While so far AI has been applied in well-defined and circumstantial domains, what we are trying to do now is to induce it to tackle complex problems, for example assisting a patient that needs long-term care, associating disease treatment with mental well-being, recognizing an emotion or a mental condition.

  1. Emergence of the need to be reliable and understandable from a technological point of view, always involving the human being in the process (human in the loop). In fact, researchers must keep in mind – and try to overcome – bias, decision-making opacity (not knowing why I came to a conclusion is a problem), and understand the output created by an AI technology. Not secondary is also the problem of accessibility to these technologies, especially for an audience of non-digital natives.

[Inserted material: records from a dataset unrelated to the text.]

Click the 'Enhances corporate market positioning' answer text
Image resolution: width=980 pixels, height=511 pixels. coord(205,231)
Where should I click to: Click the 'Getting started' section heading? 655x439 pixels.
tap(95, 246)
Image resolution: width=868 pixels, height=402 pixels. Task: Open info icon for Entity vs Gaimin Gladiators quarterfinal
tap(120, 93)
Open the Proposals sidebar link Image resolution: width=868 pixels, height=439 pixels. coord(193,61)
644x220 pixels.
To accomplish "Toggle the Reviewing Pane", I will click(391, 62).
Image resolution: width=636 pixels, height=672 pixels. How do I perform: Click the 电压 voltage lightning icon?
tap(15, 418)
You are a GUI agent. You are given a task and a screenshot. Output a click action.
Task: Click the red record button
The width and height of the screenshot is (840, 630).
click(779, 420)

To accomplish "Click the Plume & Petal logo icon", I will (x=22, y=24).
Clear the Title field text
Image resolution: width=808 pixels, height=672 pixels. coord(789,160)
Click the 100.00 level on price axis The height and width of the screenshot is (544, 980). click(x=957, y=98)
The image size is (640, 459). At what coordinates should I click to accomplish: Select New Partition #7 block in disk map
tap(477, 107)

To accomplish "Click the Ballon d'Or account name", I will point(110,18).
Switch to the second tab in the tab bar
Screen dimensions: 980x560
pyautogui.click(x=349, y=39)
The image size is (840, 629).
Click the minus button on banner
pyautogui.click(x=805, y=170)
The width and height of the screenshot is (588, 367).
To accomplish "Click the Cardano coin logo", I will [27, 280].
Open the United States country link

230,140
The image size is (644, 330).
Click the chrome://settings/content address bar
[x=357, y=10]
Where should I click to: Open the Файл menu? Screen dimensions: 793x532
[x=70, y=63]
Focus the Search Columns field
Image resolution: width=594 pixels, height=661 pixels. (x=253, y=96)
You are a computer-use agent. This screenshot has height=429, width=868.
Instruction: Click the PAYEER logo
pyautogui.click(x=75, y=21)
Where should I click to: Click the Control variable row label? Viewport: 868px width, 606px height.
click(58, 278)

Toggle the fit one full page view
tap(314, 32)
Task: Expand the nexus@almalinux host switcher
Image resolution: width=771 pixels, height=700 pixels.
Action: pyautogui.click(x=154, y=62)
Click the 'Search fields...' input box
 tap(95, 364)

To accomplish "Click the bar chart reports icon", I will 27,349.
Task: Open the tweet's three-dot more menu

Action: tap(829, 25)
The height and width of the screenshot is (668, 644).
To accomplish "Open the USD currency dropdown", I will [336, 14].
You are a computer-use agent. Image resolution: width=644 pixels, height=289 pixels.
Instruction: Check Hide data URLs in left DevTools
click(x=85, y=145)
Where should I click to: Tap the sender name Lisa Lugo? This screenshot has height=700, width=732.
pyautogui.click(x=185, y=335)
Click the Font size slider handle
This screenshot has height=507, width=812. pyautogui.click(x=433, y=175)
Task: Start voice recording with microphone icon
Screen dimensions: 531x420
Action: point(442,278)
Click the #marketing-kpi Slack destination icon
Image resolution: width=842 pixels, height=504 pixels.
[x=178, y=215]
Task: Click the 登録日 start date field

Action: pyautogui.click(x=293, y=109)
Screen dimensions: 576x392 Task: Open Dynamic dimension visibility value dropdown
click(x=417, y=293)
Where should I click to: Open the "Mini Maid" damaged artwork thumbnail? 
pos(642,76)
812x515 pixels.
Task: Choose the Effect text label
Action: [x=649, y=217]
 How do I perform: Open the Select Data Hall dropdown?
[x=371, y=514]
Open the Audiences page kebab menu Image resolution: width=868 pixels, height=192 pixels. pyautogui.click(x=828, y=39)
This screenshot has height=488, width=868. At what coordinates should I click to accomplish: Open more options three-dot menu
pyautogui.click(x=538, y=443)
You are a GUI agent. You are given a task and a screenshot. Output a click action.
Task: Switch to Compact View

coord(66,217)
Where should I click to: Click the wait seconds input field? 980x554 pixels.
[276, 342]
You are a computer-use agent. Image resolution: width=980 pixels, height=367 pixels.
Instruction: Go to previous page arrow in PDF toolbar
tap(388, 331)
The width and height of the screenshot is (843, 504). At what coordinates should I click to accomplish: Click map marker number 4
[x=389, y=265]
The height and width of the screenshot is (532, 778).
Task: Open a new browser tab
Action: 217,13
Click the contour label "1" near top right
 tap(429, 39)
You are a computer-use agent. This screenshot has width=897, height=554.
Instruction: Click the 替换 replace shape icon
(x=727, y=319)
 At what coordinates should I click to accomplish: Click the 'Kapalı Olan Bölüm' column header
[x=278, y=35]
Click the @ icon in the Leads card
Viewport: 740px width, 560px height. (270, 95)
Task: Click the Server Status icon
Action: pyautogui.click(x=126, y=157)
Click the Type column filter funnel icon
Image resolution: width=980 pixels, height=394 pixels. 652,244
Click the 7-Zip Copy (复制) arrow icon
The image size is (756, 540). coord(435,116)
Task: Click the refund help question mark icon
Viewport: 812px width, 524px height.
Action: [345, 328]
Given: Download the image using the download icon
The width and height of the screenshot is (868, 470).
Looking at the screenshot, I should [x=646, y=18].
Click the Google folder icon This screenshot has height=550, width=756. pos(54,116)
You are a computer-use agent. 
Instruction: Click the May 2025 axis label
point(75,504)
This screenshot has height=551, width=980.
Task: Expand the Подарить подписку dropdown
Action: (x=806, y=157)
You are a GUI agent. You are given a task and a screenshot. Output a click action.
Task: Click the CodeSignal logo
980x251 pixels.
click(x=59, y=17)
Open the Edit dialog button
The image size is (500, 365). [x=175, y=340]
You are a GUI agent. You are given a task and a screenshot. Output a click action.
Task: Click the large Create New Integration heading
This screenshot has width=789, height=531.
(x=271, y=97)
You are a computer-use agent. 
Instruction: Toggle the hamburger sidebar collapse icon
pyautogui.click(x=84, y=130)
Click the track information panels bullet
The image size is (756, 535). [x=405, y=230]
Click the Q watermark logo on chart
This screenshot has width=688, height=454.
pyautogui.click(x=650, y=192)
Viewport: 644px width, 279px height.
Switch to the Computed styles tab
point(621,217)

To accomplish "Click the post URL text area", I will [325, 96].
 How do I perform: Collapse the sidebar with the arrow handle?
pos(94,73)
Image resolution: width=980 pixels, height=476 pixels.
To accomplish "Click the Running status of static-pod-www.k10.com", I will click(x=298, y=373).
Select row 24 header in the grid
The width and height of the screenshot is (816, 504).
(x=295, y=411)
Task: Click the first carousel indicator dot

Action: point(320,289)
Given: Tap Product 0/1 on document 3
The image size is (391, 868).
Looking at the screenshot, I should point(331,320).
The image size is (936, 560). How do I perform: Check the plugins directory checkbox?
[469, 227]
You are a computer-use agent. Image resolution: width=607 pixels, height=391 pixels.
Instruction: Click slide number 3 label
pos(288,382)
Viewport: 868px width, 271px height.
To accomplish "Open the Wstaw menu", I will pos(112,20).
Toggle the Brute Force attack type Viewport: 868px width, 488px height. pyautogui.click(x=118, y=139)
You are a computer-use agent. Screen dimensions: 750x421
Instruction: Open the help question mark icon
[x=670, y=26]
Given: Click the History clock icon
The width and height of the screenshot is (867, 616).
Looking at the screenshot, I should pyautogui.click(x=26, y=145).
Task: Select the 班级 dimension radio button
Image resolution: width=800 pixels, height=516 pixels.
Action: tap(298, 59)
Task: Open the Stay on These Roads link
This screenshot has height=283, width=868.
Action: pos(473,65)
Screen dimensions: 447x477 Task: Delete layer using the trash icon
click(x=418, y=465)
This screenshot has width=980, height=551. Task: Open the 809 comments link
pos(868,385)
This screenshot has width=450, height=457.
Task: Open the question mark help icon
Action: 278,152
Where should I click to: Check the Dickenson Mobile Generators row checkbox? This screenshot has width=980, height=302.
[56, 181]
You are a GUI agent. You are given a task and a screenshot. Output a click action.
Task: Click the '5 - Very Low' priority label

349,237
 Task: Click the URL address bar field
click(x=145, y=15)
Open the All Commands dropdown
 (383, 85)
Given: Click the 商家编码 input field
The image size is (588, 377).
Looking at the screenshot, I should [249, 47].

With regard to the dreaded AI “biases”, Ghidini points out that the fact that they exist, and that they emerge in the use of the technologies concerned, means that certain preconceptions do in fact exist in society and it is actually a good thing that they are brought to our attention, as we can thus try and solve and overcome them.

  1. Shift from prediction to recommendation: the new algorithms should try to provide mainly useful recommendations to avoid something or to do it in an appropriate way. For example, the aim is to create an algorithm that won’t tell you that you are about to hit a wall, but will rather suggests how to avoid it.

Paolo Traverso, director of FBK’s Marketing Strategy and Business Development Unit, also emphasized the need for regulation as the industry’s next challenge: people should not be governed by technology, but regulations at the same time should not be a brake on AI development, but rather empower people to understand why it’s important to be able to use their data, what purpose does it serve and how it is used. And the fact that, in AI technologies, there is the issue of transfer control, i.e., the need for human intervention at some point in the process (think of medicine but also of automotive or the legal system) indicates that machines not only have limitations that require human intervention in order to be overcome and it is right and desirable that it be and remain so.